Start of GIVEN INFORMATION

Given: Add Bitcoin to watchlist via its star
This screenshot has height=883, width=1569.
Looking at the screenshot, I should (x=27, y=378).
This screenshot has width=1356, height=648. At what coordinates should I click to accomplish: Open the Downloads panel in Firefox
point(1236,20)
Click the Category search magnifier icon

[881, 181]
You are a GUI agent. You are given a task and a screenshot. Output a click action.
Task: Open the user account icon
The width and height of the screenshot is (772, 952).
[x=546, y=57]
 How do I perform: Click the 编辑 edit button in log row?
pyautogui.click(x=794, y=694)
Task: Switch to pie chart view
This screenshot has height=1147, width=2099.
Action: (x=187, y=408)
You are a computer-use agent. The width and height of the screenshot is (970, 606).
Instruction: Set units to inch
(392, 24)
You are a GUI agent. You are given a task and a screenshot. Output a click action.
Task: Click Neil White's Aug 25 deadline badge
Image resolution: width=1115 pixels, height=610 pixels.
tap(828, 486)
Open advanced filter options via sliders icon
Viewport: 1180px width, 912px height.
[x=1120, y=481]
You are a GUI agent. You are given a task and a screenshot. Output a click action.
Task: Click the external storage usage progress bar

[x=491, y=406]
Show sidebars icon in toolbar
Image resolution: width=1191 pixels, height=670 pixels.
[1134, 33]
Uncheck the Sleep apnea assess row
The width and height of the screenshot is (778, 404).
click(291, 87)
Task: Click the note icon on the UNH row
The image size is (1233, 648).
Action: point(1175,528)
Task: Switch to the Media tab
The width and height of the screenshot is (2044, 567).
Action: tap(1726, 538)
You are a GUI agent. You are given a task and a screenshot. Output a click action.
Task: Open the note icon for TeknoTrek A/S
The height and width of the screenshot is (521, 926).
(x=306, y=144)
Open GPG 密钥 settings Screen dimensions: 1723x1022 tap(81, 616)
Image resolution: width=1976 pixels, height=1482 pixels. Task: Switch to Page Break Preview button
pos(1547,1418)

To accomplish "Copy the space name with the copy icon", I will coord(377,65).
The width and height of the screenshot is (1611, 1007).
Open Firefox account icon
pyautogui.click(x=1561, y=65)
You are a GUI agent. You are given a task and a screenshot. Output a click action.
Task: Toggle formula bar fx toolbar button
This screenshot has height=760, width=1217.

End of GIVEN INFORMATION

Return each line of the data exactly as written above.

## THE ANSWER
Given: Add Bitcoin to watchlist via its star
This screenshot has height=883, width=1569.
Looking at the screenshot, I should (x=27, y=378).
This screenshot has width=1356, height=648. At what coordinates should I click to accomplish: Open the Downloads panel in Firefox
point(1236,20)
Click the Category search magnifier icon

[881, 181]
You are a GUI agent. You are given a task and a screenshot. Output a click action.
Task: Open the user account icon
The width and height of the screenshot is (772, 952).
[x=546, y=57]
 How do I perform: Click the 编辑 edit button in log row?
pyautogui.click(x=794, y=694)
Task: Switch to pie chart view
This screenshot has height=1147, width=2099.
Action: (x=187, y=408)
You are a computer-use agent. The width and height of the screenshot is (970, 606).
Instruction: Set units to inch
(392, 24)
You are a GUI agent. You are given a task and a screenshot. Output a click action.
Task: Click Neil White's Aug 25 deadline badge
Image resolution: width=1115 pixels, height=610 pixels.
tap(828, 486)
Open advanced filter options via sliders icon
Viewport: 1180px width, 912px height.
[x=1120, y=481]
You are a GUI agent. You are given a task and a screenshot. Output a click action.
Task: Click the external storage usage progress bar

[x=491, y=406]
Show sidebars icon in toolbar
Image resolution: width=1191 pixels, height=670 pixels.
[1134, 33]
Uncheck the Sleep apnea assess row
The width and height of the screenshot is (778, 404).
click(291, 87)
Task: Click the note icon on the UNH row
The image size is (1233, 648).
Action: point(1175,528)
Task: Switch to the Media tab
The width and height of the screenshot is (2044, 567).
Action: tap(1726, 538)
You are a GUI agent. You are given a task and a screenshot. Output a click action.
Task: Open the note icon for TeknoTrek A/S
The height and width of the screenshot is (521, 926).
(x=306, y=144)
Open GPG 密钥 settings Screen dimensions: 1723x1022 tap(81, 616)
Image resolution: width=1976 pixels, height=1482 pixels. Task: Switch to Page Break Preview button
pos(1547,1418)

To accomplish "Copy the space name with the copy icon", I will coord(377,65).
The width and height of the screenshot is (1611, 1007).
Open Firefox account icon
pyautogui.click(x=1561, y=65)
You are a GUI agent. You are given a task and a screenshot. Output a click action.
Task: Toggle formula bar fx toolbar button
This screenshot has height=760, width=1217.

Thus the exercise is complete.